- _WRITTEN TASK_
Could you switch "screenshot" to "image" wherever it occurs in these lines, changing nothing else? Please leave the pictures out of your answer.

---------- EXTRACTED DATA ----------

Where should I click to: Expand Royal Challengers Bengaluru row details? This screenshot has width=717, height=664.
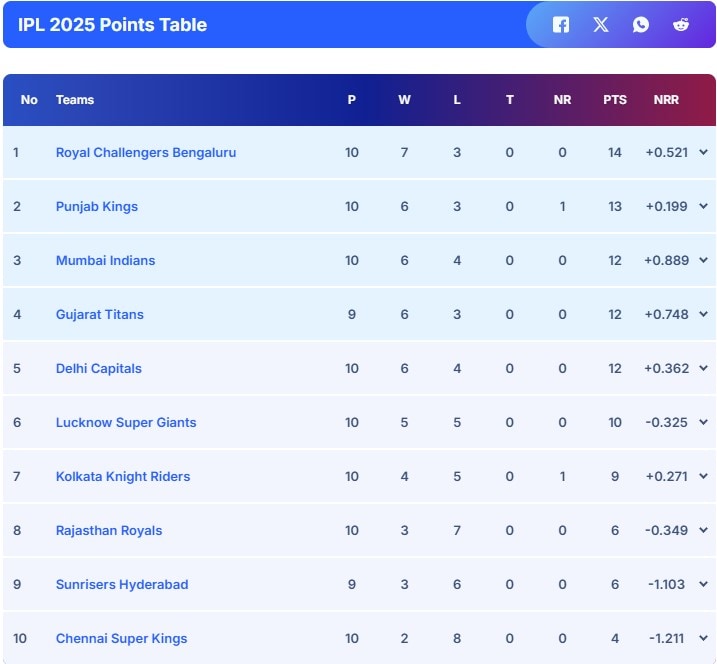click(x=703, y=152)
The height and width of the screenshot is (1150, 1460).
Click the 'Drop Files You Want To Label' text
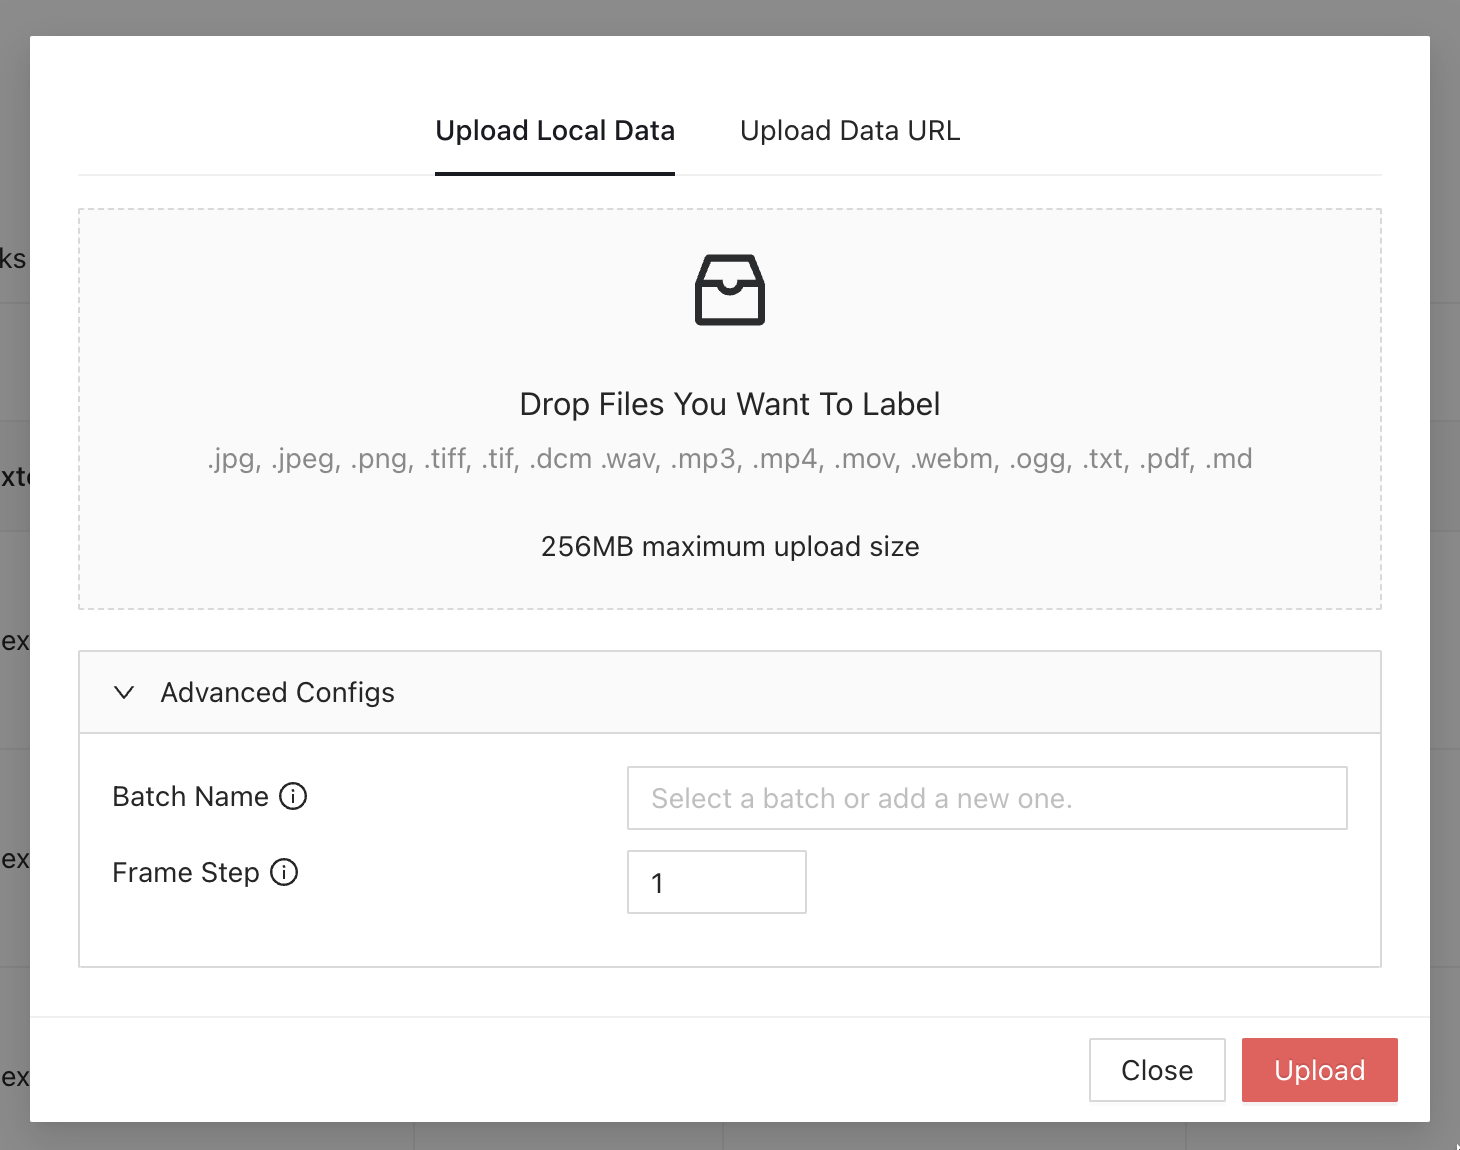[x=730, y=404]
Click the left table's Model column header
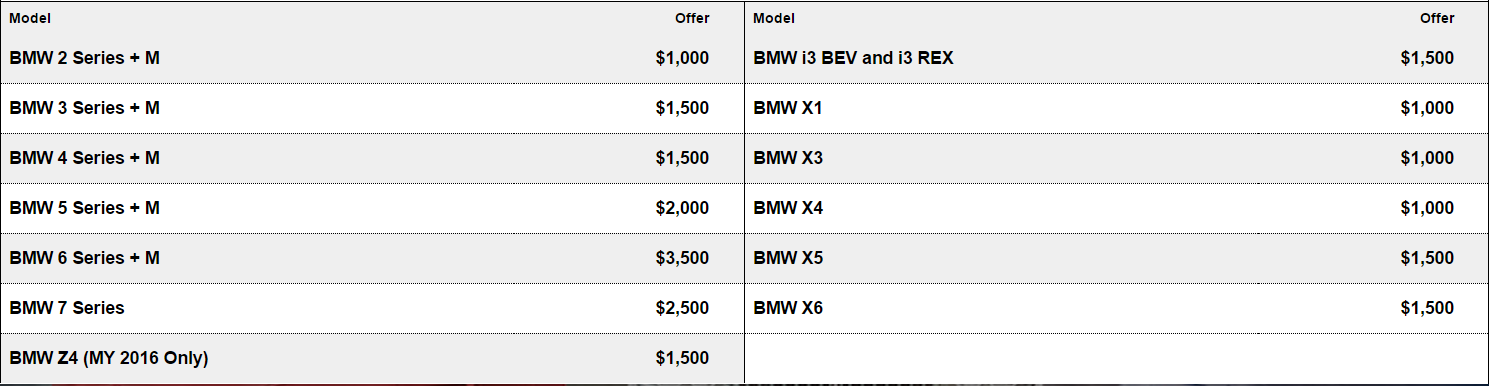 [30, 18]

----------

- _WRITTEN ANSWER_
Where should I click to: Expand Royal Challengers Bengaluru row details? This image has width=717, height=664.
click(x=703, y=152)
The height and width of the image is (1150, 1460).
Click the 'Drop Files You Want To Label' text
[x=730, y=404]
Click the left table's Model column header
 [30, 18]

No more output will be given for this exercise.